Problem requirements :: Repeat the full listing, word for word.

Information ::

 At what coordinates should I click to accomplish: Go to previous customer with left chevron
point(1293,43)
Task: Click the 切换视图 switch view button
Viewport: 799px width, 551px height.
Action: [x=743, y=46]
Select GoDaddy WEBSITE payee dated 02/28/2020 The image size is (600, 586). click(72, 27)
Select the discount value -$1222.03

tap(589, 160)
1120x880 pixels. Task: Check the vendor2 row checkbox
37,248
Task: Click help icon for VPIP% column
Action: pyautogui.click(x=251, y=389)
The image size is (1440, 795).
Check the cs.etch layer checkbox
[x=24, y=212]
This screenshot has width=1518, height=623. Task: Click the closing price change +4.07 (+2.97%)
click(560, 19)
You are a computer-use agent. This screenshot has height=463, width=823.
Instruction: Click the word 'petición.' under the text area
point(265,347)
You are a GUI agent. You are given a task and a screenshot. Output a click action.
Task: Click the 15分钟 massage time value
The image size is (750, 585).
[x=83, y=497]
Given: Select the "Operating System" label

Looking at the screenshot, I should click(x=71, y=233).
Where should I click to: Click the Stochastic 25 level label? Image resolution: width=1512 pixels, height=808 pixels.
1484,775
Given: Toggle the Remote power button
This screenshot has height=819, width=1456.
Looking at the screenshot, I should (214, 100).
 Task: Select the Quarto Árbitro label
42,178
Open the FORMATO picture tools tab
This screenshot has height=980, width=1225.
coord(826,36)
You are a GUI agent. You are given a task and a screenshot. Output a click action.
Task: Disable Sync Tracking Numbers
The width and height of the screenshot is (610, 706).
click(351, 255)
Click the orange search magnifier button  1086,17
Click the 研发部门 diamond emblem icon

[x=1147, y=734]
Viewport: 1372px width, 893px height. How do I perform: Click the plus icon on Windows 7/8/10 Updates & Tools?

Written solution ::
 At what coordinates should I click to accomplish: Go to previous customer with left chevron
point(1293,43)
Task: Click the 切换视图 switch view button
Viewport: 799px width, 551px height.
Action: [x=743, y=46]
Select GoDaddy WEBSITE payee dated 02/28/2020 The image size is (600, 586). click(72, 27)
Select the discount value -$1222.03

tap(589, 160)
1120x880 pixels. Task: Check the vendor2 row checkbox
37,248
Task: Click help icon for VPIP% column
Action: pyautogui.click(x=251, y=389)
The image size is (1440, 795).
Check the cs.etch layer checkbox
[x=24, y=212]
This screenshot has width=1518, height=623. Task: Click the closing price change +4.07 (+2.97%)
click(560, 19)
You are a computer-use agent. This screenshot has height=463, width=823.
Instruction: Click the word 'petición.' under the text area
point(265,347)
You are a GUI agent. You are given a task and a screenshot. Output a click action.
Task: Click the 15分钟 massage time value
The image size is (750, 585).
[x=83, y=497]
Given: Select the "Operating System" label

Looking at the screenshot, I should click(x=71, y=233).
Where should I click to: Click the Stochastic 25 level label? Image resolution: width=1512 pixels, height=808 pixels.
1484,775
Given: Toggle the Remote power button
This screenshot has height=819, width=1456.
Looking at the screenshot, I should (214, 100).
 Task: Select the Quarto Árbitro label
42,178
Open the FORMATO picture tools tab
This screenshot has height=980, width=1225.
coord(826,36)
You are a GUI agent. You are given a task and a screenshot. Output a click action.
Task: Disable Sync Tracking Numbers
The width and height of the screenshot is (610, 706).
click(351, 255)
Click the orange search magnifier button  1086,17
Click the 研发部门 diamond emblem icon

[x=1147, y=734]
Viewport: 1372px width, 893px height. How do I perform: Click the plus icon on Windows 7/8/10 Updates & Tools?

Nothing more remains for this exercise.